» Data for review
####

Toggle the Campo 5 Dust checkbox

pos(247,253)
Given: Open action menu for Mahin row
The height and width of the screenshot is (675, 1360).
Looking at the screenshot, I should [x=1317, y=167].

####

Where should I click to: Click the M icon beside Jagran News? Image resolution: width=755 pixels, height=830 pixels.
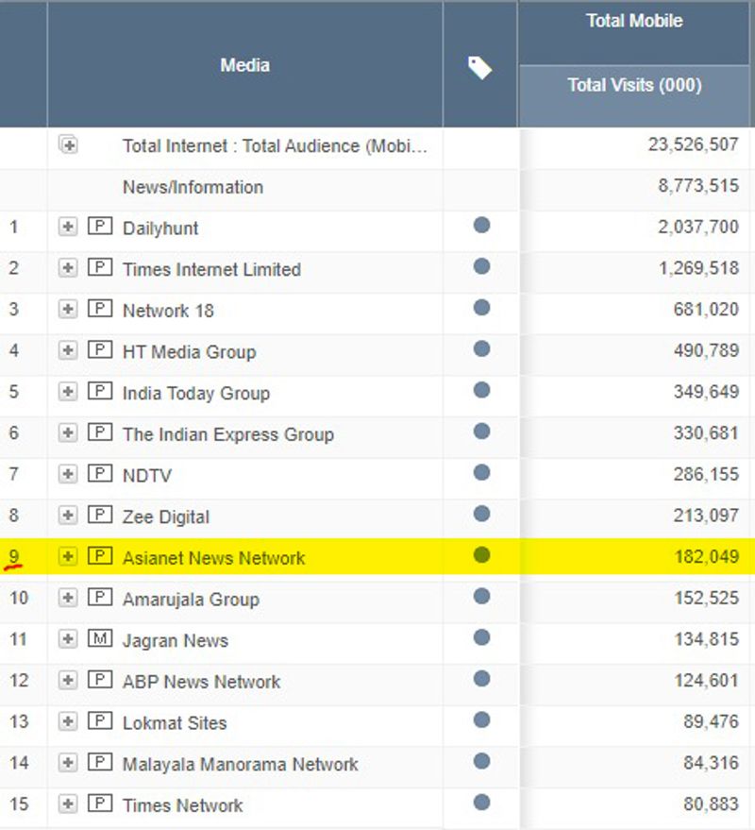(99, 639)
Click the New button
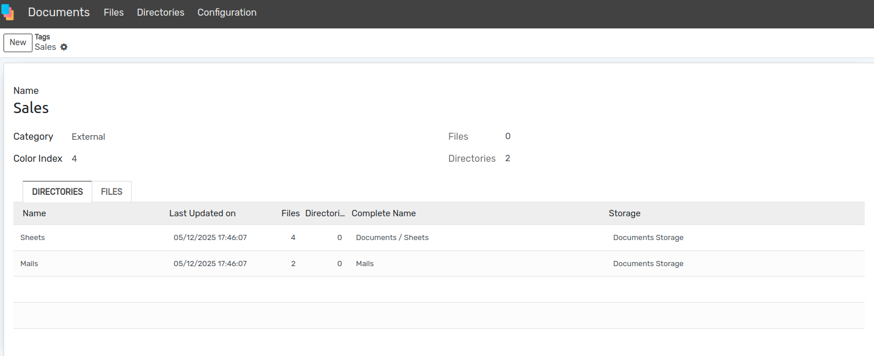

####

» Activity
Take the material above from the line containing "Where should I" up to and including the line containing "Click the New button" and retype it exactly, without any pictures.

» Reply to the task
Where should I click to: Click the M icon beside Jagran News? Image resolution: width=755 pixels, height=830 pixels.
(99, 639)
Click the New button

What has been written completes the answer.